En el grupo hay estudiantes que han elegido explotaciones agrarias como lugar de las pasantías, otros, centros de restauración, empresas de construcción, de servicios, entre otras. Al mismo tiempo que viven experiencias profesionales, siguen los estudios con una motivación reforzada, pues ven la utilidad en lo que estudian.

Así lo manifestaban Theo y Natan, dos integrantes del grupo que reconocen que no estaban muy motivados por los estudios y que con este sistema los están sacando adelante al tiempo que refuerzan su orientación profesional. Theo ha elegido una carpintería, y Natan, una empresa de construcción. Terminada la enseñanza obligatoria emprenderán la profesional, pero ya con el bagaje de la experiencia y las ideas claras sobre su futuro profesional.

Estos días, en colaboración con Fonteboa, realizan una estancia con el objetivo de descubrir la realidad geográfica, histórica y económica de Galicia. Desde Coristanco, centro de operaciones, desarrollan un variado e intenso programa: visitas a Lugo, Santiago y A Coruña, recorridos por lugares emblemáticos de A Costa da Morte (Caión, Muxía, Fisterra, Borneiro y Dombate, entre otros). También espacios singulares como el Refugio de Verdes o el Museo de Man, en Camelle.

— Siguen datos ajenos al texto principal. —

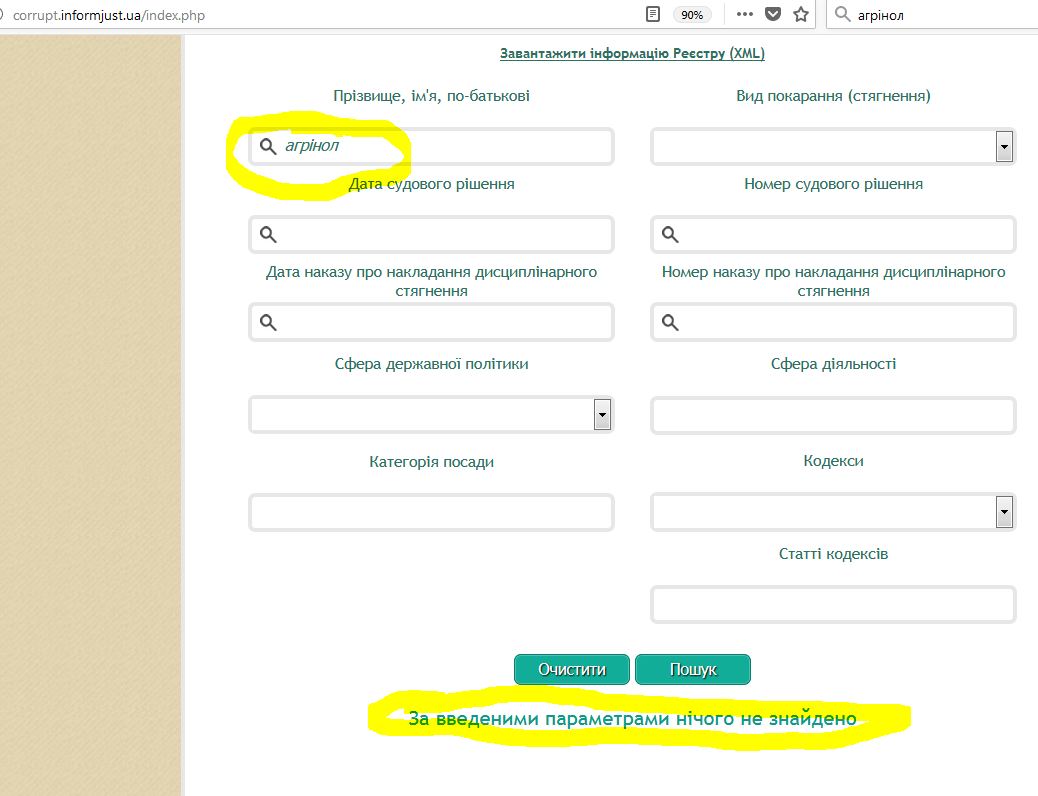Bookmark this page with the star icon
1038x796 pixels.
coord(800,15)
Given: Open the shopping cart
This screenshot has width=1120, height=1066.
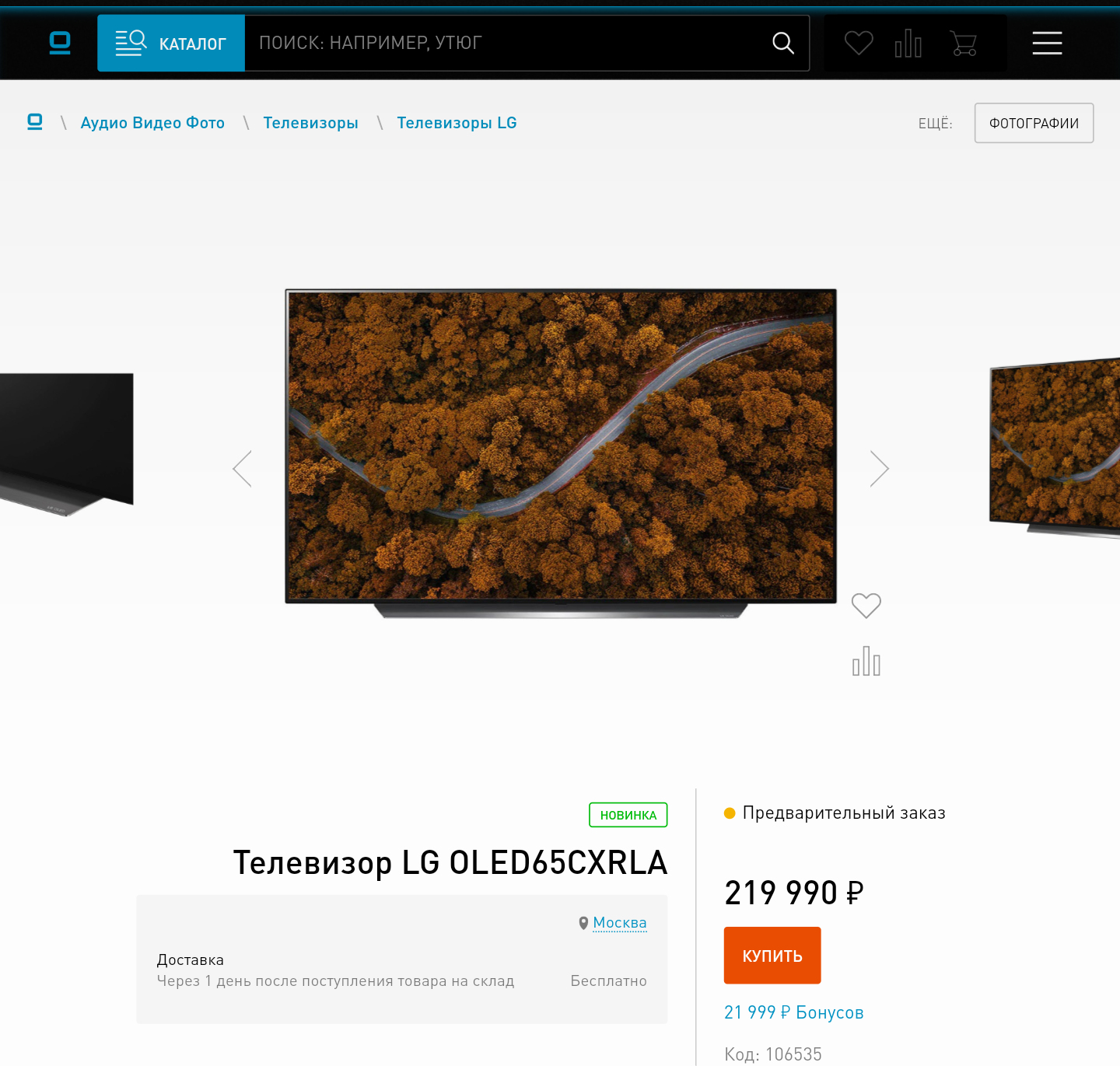Looking at the screenshot, I should pyautogui.click(x=964, y=43).
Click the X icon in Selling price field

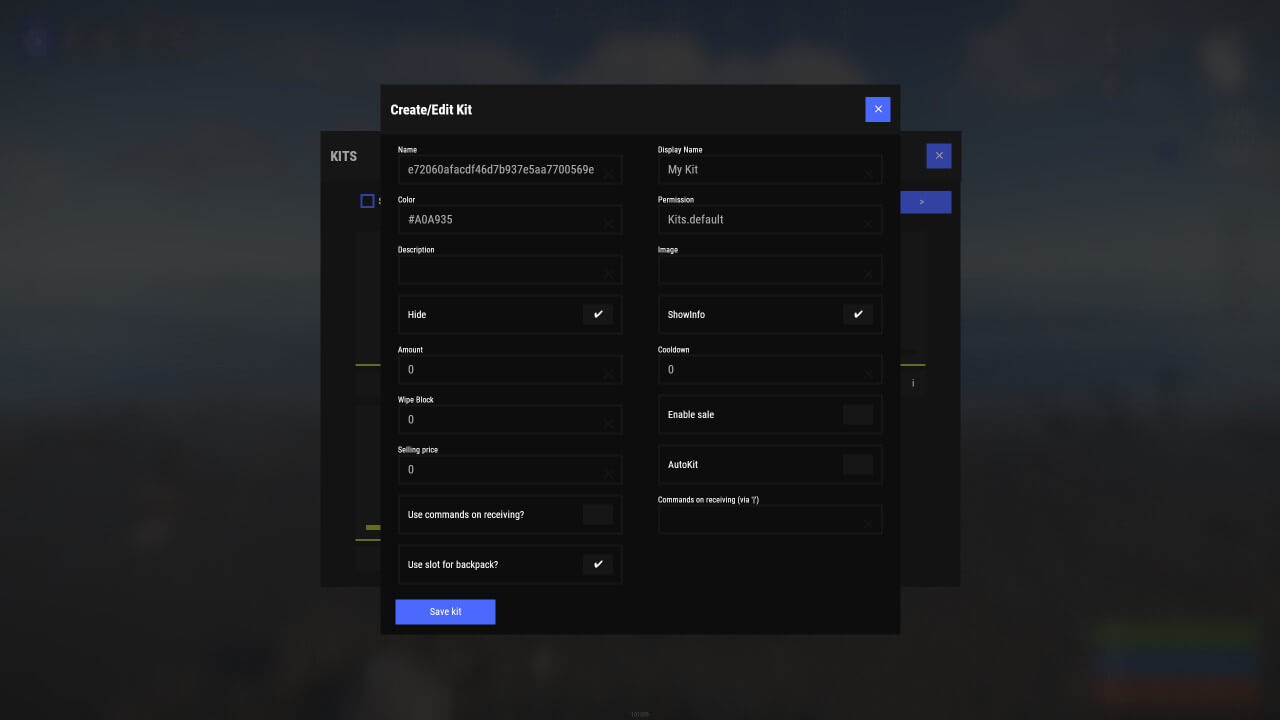coord(608,474)
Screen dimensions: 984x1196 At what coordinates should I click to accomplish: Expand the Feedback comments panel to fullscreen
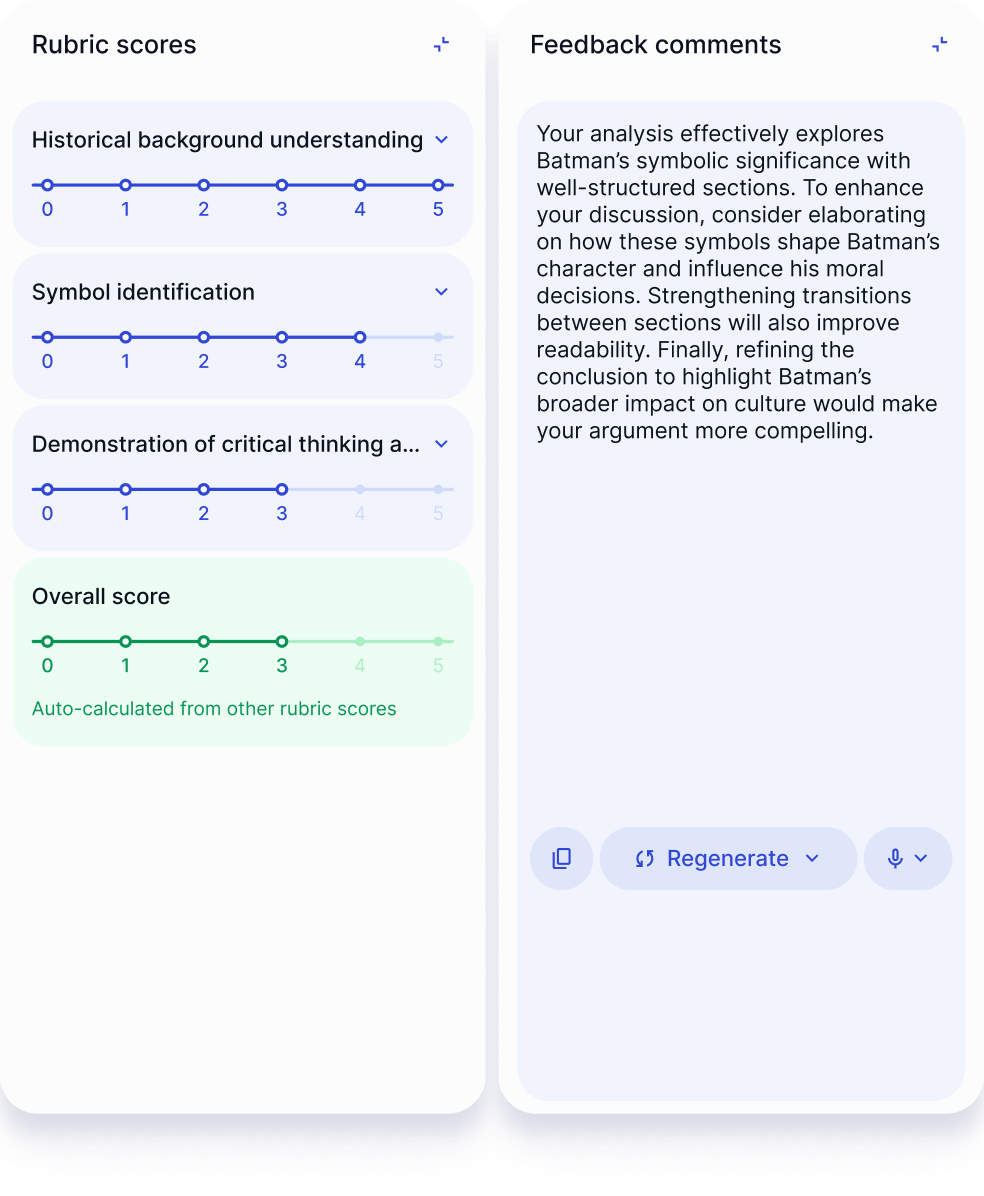pyautogui.click(x=938, y=44)

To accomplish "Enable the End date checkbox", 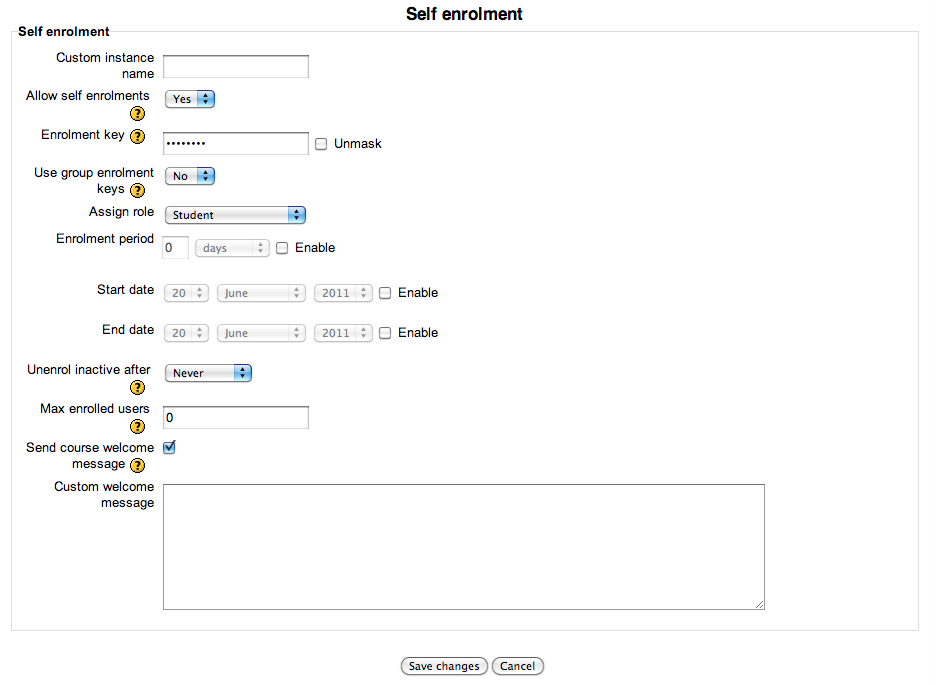I will click(x=385, y=333).
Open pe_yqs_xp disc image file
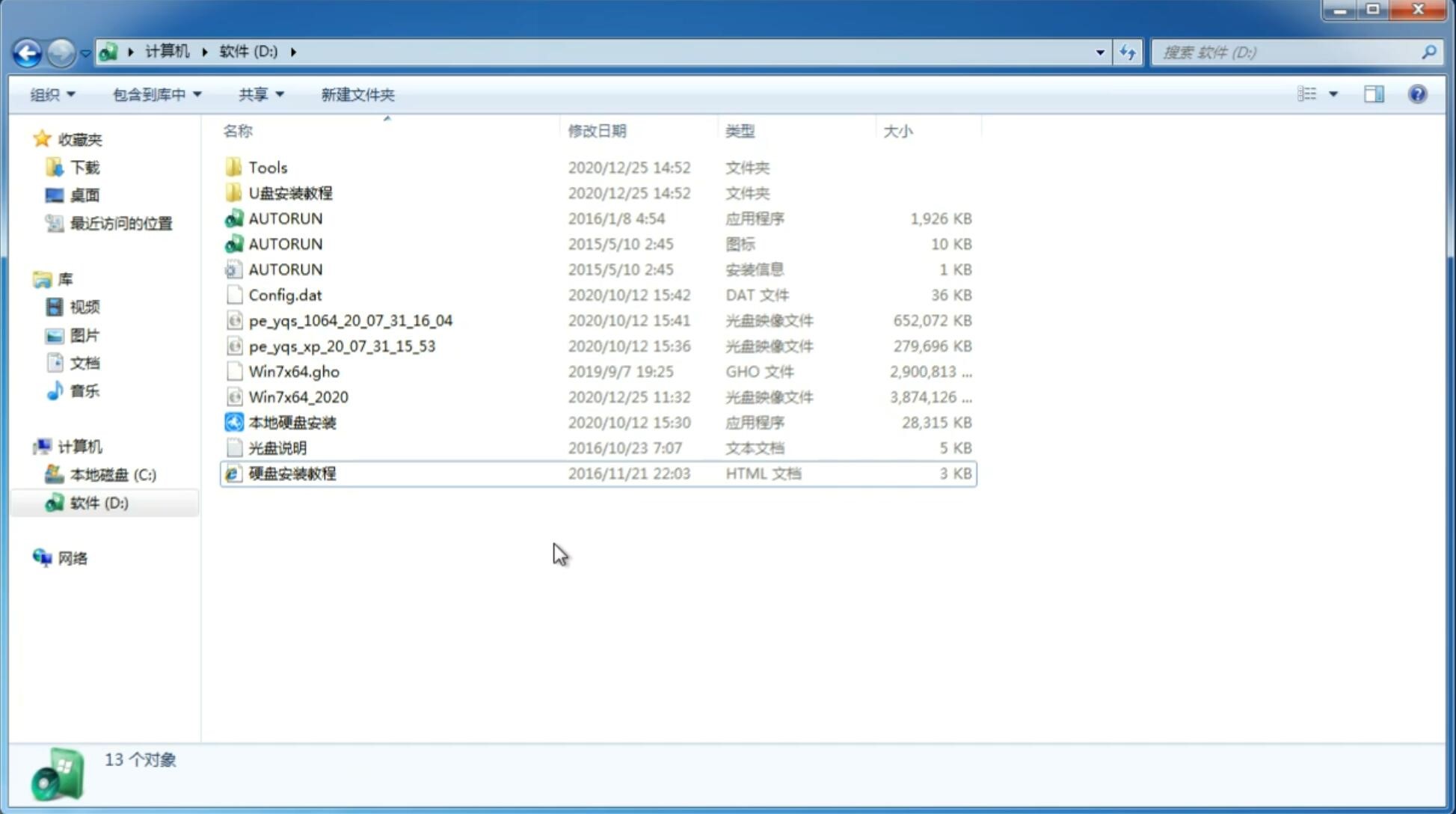This screenshot has width=1456, height=814. click(x=341, y=346)
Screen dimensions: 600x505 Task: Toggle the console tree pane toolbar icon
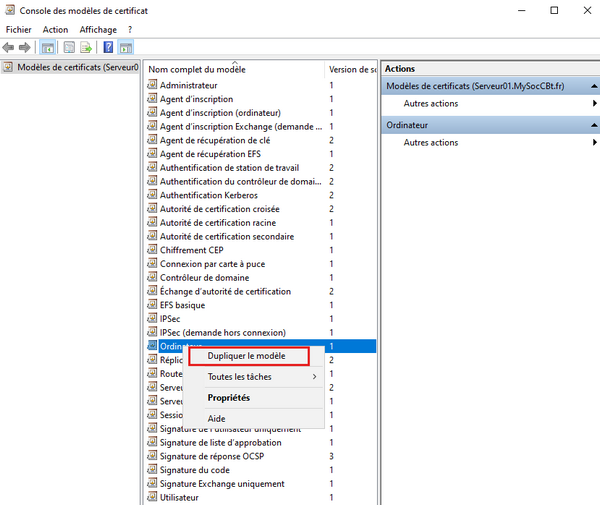[x=47, y=47]
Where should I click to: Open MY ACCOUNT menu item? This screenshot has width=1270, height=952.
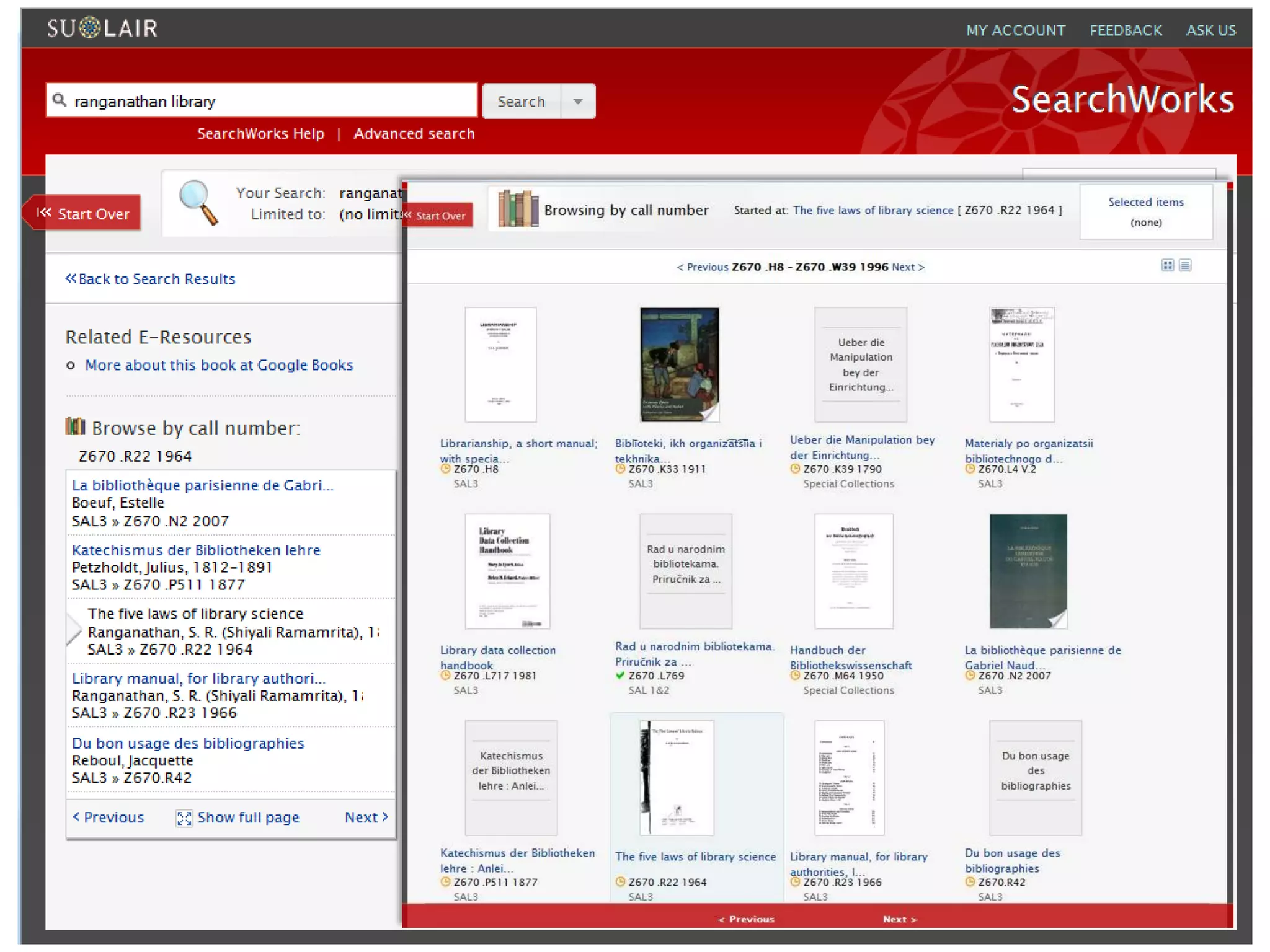(1015, 30)
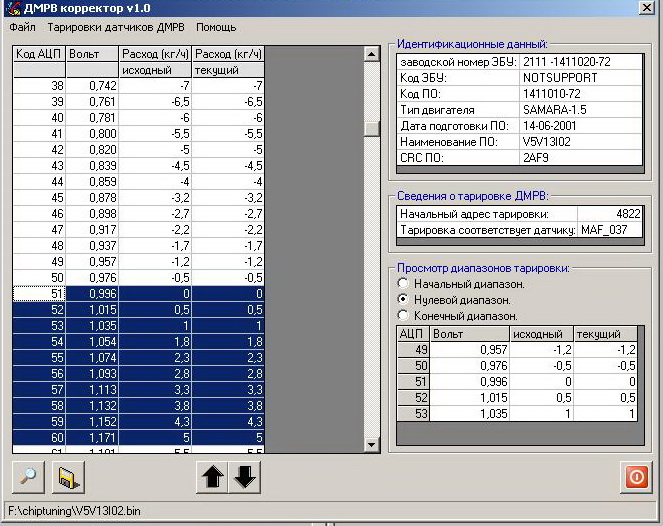Open the Файл menu
The width and height of the screenshot is (663, 526).
[x=22, y=27]
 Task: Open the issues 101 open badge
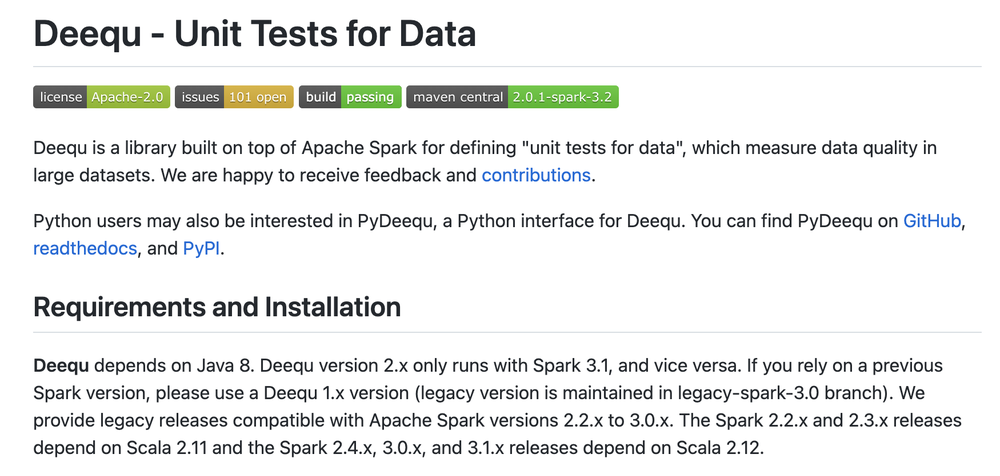tap(234, 97)
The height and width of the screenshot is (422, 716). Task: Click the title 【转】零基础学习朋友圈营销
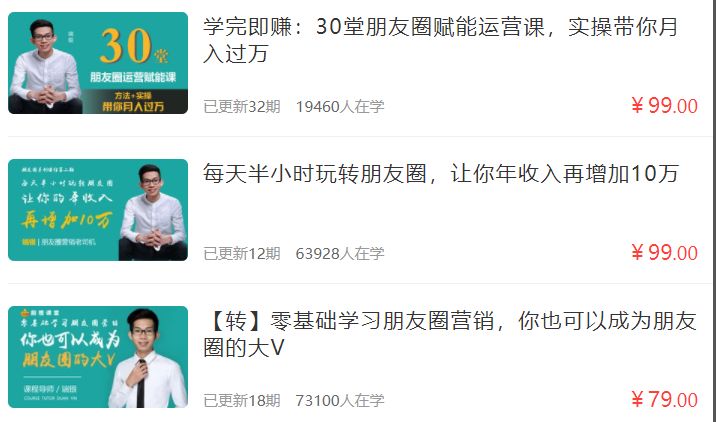[x=349, y=321]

Y la gastronomía. Así, ayer participaron en un taller de elaboración de empanadas, en la panadería Añón (Barís?Rus). Esas mismas elaboraciones que han tenido la oportunidad de degustar a mediodía en el area recreativa de A Rocheira (Coristanco), acompañados de algunos vecinos de San Paio, Rececinde y Verdes que colaboran en algunas actividades del programa. Inmersión gastronómica y social, al fin y al cabo.

Este encuentro de A Rocheira ha estado acompañado de un pequeño muestrario y degustación de productos alimentarios de las respectivas regiones, pues tanto los gallegos como los borgoñones aportaron sus respectivas exquisiteces gastronómicas.

La convivencia también es fundamental en esta estadía. Sobre todo con los alumnos de Fonteboa, con los que han participado en competiciones deportivas, juegos populares o rutas de naturaleza en el entorno de Verdes.

Y como la vocación rural del centro no podía quedar al margen, hubo visitas a ganaderías, olería de Buño y actividades ecuestres en Laracha. Al fin y al cabo, una semana diferente, intensa, con intencionalidad educativa, inolvidable para los jóvenes borgoñones por lo vivido y lo aprendido. Todo fruto de la colaboración de la EFA Fonteboa y la Maison Familiale de Villevallier, dentro del Programa Erasmus+.